Une société multireligieuse menacée

Au lendemain de l’indépendance, depuis le putsch de 1975 qui a renversé Bangabandhu Sheikh Mujib Ur-Rahman, le pays s’est enfoncé dans une instabilité politique dominée par les coups d’Etats et l’alternance au pouvoir des deux partis rivaux, l’Awami League (AL) dirigé par Sheikh Hasina, et le Bangladesh Nationalist Party (BNP) mené par Khaleda Zia. Si le BNP se présente comme un parti conservateur et nationaliste prônant les valeurs de l’islam, la Ligue Awami se définit quant à elle comme défendant des valeurs laïques et socialistes.

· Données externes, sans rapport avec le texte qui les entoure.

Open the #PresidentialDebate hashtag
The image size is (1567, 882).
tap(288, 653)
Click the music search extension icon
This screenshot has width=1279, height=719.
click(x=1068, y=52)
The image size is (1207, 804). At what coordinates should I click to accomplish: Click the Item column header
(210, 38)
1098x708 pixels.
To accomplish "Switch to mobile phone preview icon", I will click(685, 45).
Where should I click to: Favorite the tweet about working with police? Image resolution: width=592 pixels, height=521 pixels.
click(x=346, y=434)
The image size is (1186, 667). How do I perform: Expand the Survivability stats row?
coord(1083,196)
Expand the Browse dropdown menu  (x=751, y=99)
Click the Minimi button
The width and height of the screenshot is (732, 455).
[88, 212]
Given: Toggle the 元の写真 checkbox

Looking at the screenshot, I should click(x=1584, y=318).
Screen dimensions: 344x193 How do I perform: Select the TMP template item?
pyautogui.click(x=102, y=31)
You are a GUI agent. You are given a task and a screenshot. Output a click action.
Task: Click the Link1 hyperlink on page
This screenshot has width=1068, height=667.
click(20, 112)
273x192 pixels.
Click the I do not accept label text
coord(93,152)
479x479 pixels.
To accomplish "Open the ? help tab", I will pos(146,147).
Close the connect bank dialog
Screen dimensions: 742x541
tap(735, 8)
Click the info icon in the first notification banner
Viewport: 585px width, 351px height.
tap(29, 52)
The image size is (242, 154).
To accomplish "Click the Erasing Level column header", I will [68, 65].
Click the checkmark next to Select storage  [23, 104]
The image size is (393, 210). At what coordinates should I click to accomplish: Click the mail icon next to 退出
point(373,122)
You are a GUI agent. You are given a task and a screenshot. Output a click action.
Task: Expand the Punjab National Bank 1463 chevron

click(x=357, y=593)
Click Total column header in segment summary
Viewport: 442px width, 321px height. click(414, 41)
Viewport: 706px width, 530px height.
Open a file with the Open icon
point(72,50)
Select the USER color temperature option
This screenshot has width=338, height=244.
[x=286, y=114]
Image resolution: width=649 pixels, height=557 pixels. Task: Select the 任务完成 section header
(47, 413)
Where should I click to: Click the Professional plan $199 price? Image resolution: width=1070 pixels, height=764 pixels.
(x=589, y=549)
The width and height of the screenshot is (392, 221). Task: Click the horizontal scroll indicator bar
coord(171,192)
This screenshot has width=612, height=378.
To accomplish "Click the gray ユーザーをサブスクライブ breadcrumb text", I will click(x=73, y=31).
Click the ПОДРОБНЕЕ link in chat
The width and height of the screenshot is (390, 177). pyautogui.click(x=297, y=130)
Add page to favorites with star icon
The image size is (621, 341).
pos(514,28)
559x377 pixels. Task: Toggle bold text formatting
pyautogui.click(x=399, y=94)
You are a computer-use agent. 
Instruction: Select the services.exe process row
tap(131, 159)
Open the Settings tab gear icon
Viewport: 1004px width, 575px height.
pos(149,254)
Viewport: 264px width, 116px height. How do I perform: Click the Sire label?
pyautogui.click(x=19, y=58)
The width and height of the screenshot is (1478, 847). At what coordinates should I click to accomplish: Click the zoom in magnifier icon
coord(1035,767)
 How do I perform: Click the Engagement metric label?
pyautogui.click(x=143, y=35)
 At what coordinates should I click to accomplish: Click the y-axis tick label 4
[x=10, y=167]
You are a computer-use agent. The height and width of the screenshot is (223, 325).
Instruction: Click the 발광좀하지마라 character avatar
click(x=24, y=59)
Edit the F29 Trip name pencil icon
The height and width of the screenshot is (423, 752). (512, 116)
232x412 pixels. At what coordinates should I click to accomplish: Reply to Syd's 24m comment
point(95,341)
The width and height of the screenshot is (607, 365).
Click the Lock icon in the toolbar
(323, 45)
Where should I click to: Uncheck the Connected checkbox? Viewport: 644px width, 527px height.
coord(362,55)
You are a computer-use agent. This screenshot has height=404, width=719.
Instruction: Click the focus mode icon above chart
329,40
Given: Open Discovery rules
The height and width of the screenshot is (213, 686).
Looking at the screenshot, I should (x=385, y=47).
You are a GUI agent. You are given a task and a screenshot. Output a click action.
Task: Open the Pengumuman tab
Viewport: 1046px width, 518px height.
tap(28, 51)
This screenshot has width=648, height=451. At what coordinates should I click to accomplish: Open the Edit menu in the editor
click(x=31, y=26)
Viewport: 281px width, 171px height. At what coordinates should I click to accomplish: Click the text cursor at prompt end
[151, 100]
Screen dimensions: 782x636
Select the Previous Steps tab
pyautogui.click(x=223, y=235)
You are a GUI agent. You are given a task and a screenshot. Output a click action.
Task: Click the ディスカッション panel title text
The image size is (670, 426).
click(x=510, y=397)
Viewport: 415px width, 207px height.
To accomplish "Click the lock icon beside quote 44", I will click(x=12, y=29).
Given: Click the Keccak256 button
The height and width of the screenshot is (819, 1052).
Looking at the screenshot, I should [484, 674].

C’est dans ce contexte politique que se multiplient les groupes de pression proches des milieux islamistes, notamment l’organisation Hefazat-e-Islam (‘Protecteurs de l’islam’), qui avait s’était fait connaître en 2013 pour avoir demandé la mise en place d’une législation contre le blasphème, semblable à celle en vigueur au Pakistan. Hérité du Code pénal mis en place par le colonisateur britannique en 1860, le droit local ne reconnaît qu’un délit relatif au fait de « blesser les sentiments religieux » ; mais depuis une loi sur les technologies de l’information, votée en 2013, il est interdit de publier sur Internet tout élément qui pourrait « nuire à l’ordre public et à la loi » et la diffamation envers les religions est nommément citée.

« Le Bangladesh a montré comment il est possible de vivre dans la paix et l’harmonie au sein d’une société multireligieuse » s’enthousiasmait pourtant en 2011 le cardinal Jean-Louis Tauran, président du Conseil pontifical pour le dialogue interreligieux à l’issue d’une visite de trois jours dans ce pays. Avant de repartir pour Ciampino, est prévue une rencontre du Saint-Père avec 10 000 jeunes, de différentes religions, au collège Notre-Dame de Dacca, un établissement catholique particulièrement réputé. Ce qui témoigne de la volonté du souverain pontife d’encourager les générations futures à retrouver l’âme de leur pays.